**OVER DEZE OPDRACHT**
Hoeveel van de regels hieronder bevatten het woord "arrows"? Noem alleen het aantal.

»»

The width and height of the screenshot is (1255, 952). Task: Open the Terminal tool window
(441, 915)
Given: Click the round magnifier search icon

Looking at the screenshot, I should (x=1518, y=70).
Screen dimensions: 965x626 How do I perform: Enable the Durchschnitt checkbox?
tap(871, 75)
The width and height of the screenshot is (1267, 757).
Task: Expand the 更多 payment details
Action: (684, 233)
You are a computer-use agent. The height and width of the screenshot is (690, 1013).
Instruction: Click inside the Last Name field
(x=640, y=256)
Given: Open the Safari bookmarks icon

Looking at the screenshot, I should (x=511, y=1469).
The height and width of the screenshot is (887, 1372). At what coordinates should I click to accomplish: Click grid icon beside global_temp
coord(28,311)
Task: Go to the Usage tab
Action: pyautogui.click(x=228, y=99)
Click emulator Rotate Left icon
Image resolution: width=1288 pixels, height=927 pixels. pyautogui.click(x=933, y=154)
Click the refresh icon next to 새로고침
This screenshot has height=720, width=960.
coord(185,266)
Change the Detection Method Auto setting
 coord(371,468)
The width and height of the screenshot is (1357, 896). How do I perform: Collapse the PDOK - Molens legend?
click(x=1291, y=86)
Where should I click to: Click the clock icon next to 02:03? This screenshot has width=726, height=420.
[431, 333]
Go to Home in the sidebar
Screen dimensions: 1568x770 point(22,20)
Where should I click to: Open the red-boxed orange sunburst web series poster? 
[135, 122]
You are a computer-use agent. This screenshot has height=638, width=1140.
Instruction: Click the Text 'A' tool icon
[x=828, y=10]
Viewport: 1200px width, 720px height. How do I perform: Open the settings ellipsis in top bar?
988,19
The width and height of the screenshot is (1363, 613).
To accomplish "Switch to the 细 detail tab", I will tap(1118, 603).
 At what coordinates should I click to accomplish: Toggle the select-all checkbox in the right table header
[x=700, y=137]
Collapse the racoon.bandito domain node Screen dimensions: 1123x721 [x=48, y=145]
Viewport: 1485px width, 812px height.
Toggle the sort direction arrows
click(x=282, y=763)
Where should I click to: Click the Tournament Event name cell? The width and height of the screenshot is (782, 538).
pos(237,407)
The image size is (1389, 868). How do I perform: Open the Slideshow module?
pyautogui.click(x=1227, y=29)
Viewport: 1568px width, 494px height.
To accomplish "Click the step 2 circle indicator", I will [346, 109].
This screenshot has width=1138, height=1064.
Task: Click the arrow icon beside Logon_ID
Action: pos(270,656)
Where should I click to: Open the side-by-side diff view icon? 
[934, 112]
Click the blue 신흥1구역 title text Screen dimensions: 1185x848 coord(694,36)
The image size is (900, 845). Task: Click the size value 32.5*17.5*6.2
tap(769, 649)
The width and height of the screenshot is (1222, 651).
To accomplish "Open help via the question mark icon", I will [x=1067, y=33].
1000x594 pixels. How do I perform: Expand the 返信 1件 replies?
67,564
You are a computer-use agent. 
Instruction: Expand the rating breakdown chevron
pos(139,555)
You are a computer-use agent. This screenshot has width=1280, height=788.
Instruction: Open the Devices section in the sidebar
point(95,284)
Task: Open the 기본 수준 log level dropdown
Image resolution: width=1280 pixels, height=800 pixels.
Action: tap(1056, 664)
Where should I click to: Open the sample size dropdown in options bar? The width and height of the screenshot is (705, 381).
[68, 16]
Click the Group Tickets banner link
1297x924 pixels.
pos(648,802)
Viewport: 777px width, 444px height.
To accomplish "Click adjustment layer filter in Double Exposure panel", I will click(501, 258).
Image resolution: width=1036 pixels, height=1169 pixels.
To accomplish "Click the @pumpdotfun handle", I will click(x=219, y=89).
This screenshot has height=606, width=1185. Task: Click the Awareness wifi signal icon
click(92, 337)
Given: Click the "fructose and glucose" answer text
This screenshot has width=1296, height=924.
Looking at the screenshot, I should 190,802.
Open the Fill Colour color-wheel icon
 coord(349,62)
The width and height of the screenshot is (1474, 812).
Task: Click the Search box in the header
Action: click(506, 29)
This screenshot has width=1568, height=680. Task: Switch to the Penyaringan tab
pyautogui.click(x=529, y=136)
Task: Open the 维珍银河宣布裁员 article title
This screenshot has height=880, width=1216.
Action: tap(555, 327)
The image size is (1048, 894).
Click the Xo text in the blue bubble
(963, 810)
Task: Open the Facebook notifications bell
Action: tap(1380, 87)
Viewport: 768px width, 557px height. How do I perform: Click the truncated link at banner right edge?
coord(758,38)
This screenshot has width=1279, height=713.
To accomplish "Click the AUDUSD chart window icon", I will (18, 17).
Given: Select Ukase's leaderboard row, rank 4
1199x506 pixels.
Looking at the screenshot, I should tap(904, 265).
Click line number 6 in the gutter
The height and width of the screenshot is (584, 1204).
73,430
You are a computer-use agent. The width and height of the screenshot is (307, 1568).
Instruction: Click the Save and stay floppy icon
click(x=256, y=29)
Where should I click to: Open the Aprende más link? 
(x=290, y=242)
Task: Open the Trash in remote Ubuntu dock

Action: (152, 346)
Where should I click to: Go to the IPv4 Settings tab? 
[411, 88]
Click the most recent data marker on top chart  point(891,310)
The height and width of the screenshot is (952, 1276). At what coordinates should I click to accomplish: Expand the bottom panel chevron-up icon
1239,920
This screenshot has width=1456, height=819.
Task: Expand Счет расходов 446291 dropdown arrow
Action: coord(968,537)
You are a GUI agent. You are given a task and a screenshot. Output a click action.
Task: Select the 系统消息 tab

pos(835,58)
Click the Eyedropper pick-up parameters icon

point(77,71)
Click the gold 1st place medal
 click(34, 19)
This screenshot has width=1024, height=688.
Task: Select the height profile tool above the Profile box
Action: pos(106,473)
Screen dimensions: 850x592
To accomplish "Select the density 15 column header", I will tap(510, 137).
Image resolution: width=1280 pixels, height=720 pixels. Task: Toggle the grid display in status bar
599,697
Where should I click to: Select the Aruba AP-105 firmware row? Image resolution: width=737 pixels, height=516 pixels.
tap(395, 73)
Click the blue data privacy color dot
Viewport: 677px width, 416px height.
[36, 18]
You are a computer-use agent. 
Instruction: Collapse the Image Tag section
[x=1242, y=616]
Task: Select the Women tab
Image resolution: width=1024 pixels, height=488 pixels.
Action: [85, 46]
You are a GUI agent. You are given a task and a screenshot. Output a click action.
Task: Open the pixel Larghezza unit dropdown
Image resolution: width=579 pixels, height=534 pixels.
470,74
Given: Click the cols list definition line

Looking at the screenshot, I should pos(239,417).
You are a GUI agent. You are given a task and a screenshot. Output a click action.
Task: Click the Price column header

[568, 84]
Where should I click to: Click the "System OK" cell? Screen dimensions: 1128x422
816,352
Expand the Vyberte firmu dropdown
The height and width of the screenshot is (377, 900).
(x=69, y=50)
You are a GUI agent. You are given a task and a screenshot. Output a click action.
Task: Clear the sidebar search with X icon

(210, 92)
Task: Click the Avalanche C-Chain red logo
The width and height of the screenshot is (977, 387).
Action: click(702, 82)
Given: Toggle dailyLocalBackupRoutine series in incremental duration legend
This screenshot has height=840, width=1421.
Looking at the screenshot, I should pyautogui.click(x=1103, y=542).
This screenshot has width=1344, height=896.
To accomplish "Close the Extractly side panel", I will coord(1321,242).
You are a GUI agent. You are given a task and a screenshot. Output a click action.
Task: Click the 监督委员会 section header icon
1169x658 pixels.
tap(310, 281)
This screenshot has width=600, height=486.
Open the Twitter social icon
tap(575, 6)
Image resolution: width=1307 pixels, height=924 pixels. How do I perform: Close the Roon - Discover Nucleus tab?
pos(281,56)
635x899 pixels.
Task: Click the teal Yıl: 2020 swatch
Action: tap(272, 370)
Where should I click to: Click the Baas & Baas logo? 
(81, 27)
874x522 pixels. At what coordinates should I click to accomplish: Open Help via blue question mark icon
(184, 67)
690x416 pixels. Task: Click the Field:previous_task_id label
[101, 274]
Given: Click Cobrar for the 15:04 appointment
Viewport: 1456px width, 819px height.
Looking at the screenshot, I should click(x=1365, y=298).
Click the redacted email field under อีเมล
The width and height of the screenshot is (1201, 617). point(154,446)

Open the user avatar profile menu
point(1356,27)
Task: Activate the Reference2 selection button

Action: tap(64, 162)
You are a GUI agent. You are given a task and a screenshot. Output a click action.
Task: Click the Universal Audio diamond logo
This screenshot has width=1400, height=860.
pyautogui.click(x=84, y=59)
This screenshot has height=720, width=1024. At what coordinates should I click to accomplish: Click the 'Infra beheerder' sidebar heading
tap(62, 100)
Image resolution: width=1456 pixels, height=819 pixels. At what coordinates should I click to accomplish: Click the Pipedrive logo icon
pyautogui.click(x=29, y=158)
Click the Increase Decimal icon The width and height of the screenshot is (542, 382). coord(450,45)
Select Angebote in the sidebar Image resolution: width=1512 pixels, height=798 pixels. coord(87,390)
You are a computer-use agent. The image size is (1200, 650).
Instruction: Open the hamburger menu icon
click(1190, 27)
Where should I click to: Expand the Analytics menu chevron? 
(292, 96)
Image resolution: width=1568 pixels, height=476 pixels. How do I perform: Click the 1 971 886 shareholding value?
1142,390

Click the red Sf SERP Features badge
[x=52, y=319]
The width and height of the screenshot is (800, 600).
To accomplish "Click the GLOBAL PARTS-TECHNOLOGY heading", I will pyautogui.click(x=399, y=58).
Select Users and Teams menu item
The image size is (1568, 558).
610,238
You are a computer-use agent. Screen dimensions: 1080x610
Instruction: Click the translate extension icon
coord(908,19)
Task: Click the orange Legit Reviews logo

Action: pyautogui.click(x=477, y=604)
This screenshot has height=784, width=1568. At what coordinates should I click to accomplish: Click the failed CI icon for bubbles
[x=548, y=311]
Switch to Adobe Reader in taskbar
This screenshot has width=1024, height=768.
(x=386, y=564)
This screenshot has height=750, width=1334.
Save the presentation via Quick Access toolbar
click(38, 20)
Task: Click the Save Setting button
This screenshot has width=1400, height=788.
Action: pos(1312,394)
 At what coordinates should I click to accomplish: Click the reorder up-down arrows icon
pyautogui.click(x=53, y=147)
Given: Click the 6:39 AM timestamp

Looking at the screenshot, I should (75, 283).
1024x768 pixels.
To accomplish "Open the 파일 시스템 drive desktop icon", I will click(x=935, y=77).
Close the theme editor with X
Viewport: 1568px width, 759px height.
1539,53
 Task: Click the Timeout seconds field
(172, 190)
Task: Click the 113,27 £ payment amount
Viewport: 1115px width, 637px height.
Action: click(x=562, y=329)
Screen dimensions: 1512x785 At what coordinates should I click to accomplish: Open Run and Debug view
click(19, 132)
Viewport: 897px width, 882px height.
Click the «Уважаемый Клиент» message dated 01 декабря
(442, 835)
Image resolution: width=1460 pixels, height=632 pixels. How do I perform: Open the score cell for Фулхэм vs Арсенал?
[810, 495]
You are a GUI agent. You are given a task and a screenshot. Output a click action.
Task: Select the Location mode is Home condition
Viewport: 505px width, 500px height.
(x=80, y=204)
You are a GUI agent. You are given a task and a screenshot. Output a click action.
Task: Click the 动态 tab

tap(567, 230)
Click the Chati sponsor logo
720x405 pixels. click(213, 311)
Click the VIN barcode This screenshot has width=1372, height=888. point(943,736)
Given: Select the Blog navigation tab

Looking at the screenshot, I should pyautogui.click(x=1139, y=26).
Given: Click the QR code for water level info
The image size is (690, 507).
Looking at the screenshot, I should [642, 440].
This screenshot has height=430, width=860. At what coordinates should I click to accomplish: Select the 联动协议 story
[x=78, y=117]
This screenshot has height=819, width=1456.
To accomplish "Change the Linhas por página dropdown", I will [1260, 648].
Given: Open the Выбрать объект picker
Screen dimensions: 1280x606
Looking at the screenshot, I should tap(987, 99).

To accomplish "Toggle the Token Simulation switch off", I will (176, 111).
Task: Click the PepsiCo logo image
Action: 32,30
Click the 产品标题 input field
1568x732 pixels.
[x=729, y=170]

««

**ANTWOORD OP OEFENING**
2